The former assistant director of the Illinois Department of Veterans Affairs sexually and racially harassed his employees, according to the Illinois office of the Executive Investigator General.
The former assistant director, Harry Sawyer, resigned May 31, 2018. The results of the OEIG’s investigation were released in the agency’s newsletter the week of Sept. 9.
The investigation into Sawyer’s actions began in April 2018 after several female subordinates reported Sawyer made inappropriate comments about them. He allegedly referred to female workers as “eye candy” and “lunch,” according to the investigation report. In another incident, female workers said Sawyer asked them to lick icing from a spoon. During a meeting, several employees said Sawyer suggested a female worker appear in a parade naked, on horseback, as “Lady Godiva.”

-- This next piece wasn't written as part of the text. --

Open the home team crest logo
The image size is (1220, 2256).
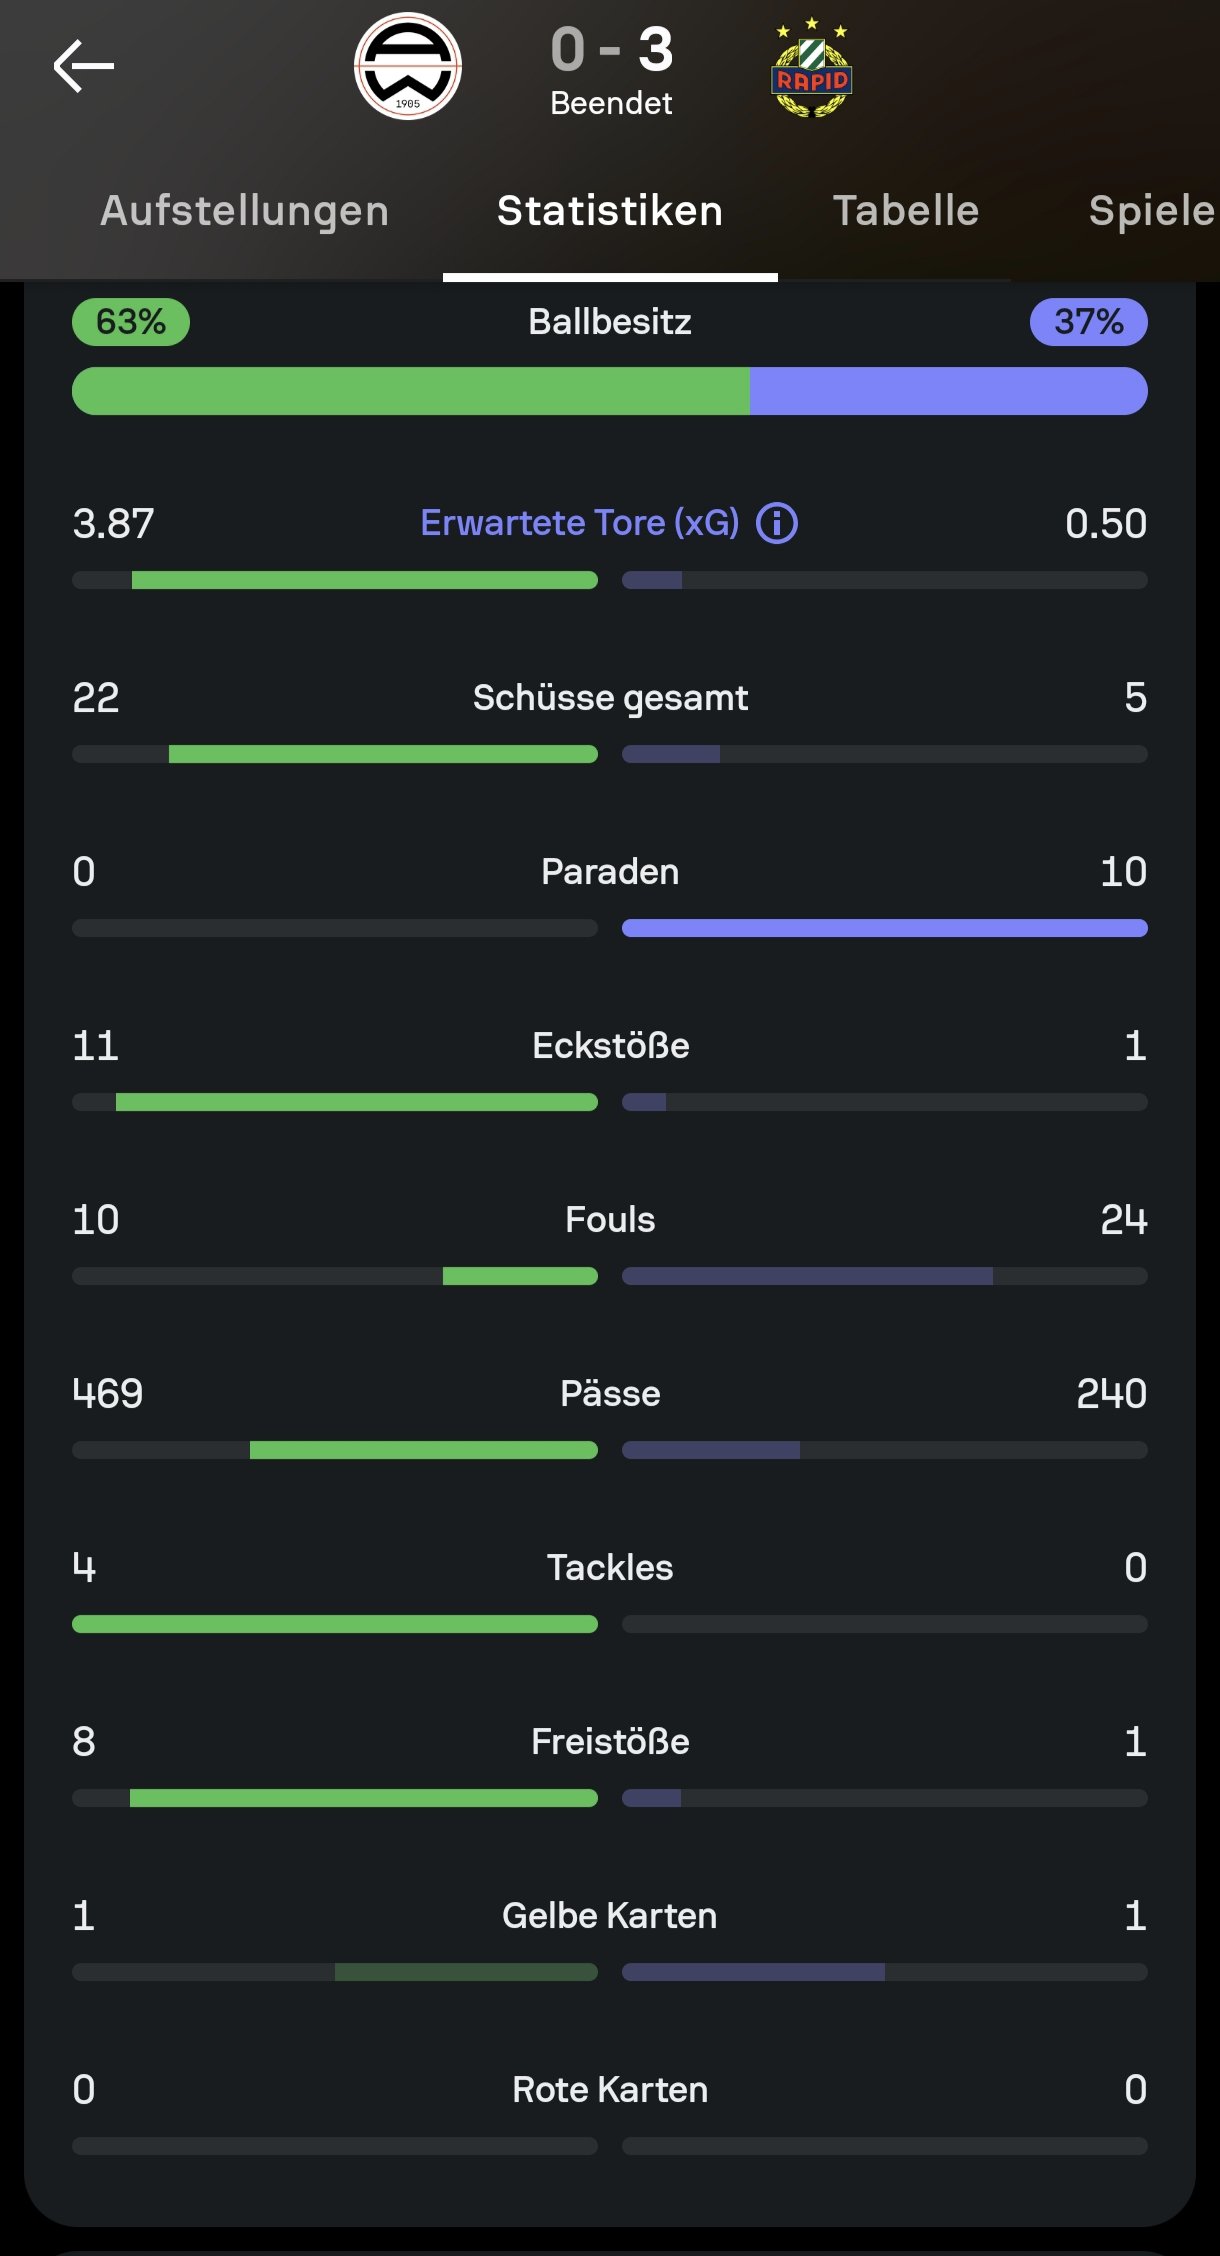tap(408, 66)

The OEIG report found Sawyer also used racial slurs to describe African-American workers who angered him.
Workers told the OIEG investigators they considered the comments creepy or inappropriate for someone in a leadership capacity.
Sawyer, who served in Vietnam and worked for the state for 37 years, did not take part in the investigation. He resigned before the report was completed. His supervisor, Erica Jeffries, told investigators she did not personally observe any interactions that she considered sexually harassing or overtly racist.
“The OEIG concluded that Mr. Sawyer’s sexually harassing conduct violated the IDVA handbook’s prohibition against sexual harassment, and that his use of highly offensive, race- based language violated the State of Illinois Code of Personal Conduct,” the OEIG investigators wrote in the report. However, they said the actions did not rise to the level of a violation of the state ethics act, and was not serious enough to be pursued under that law.
The OEIG also pointed out in the report that the state Department of Veterans’ Affairs may need to revise its policies on racial discrimination and harassment. Investigators wrote that current policies allow for a stronger response in cases of sexual harassment than for race-based violations.